- [TASK DETAILS] What lines below contain the word "agent"? Please pull each one out.

- [DATA SUPPLIED]

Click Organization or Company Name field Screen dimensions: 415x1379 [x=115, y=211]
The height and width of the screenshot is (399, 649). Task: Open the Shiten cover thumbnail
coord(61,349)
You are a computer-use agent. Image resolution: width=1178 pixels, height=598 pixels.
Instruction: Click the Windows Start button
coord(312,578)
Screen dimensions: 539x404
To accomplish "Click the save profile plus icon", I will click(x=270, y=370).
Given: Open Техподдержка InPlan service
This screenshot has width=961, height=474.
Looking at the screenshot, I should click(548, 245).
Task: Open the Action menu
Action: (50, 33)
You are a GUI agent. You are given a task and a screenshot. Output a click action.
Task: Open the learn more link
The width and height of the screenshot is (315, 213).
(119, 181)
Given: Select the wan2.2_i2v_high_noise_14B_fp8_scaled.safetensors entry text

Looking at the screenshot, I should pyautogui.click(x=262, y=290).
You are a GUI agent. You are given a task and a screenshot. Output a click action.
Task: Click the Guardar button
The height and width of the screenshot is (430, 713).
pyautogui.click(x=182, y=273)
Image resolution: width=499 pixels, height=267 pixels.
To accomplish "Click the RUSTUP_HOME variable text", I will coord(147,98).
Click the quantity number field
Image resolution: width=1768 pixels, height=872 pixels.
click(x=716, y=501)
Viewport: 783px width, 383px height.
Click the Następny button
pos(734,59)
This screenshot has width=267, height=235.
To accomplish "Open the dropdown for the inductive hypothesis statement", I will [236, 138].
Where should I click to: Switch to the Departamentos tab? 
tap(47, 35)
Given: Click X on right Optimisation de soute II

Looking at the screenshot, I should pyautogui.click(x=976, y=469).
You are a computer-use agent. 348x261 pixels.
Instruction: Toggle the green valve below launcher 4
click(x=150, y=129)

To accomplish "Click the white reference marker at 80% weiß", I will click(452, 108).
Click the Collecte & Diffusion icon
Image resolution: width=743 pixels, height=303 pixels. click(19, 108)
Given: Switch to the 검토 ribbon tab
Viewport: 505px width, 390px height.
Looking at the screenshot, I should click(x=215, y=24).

- [TASK RESULT]
You are a computer-use agent. Image resolution: width=1178 pixels, height=598 pixels.
You are a GUI agent. You are given a task and a screenshot. Output a click action.
You are a GUI agent. You are given a task and a screenshot. Output a click action.
You are a computer-use agent. 348x261 pixels.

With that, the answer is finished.